Dataset entries
— START —
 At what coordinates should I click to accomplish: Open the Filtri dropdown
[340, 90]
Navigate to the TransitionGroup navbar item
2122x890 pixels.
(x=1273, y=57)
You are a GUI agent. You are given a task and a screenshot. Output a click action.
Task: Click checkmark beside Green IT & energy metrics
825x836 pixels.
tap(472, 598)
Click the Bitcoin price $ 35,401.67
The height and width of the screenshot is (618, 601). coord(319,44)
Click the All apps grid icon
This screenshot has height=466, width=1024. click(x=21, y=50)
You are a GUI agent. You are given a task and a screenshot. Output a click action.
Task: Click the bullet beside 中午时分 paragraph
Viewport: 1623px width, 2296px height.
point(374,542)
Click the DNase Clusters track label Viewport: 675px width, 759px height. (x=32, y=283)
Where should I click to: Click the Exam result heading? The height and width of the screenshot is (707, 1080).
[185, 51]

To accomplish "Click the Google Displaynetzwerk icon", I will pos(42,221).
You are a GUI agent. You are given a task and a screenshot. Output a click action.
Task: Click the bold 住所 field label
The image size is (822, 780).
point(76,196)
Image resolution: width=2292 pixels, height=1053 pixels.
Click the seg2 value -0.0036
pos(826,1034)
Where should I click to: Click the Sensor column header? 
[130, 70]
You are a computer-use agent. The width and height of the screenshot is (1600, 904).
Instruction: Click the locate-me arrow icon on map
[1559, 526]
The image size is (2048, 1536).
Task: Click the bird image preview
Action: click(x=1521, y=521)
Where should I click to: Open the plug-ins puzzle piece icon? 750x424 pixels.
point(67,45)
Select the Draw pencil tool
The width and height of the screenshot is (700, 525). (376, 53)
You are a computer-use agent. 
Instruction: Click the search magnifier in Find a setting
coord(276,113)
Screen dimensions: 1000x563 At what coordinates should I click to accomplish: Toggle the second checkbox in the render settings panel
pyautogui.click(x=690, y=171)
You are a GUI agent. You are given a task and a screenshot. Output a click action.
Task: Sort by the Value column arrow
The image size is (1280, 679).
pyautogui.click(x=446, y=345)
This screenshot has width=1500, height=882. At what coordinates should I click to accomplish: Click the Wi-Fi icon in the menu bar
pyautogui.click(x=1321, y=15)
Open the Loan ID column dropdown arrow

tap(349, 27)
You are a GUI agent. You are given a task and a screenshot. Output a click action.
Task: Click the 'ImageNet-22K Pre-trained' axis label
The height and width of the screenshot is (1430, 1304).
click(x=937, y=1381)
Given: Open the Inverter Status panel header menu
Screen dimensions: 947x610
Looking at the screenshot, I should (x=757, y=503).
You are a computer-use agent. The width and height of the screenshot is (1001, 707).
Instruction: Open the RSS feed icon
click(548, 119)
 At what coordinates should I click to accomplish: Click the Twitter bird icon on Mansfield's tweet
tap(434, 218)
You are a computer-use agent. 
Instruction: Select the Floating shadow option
— END —
*Work instructions*: Gather every line of the items above that contains the word "beside", and copy each one in full.

*Complete response*:
Task: Click checkmark beside Green IT & energy metrics
Task: Click the bullet beside 中午时分 paragraph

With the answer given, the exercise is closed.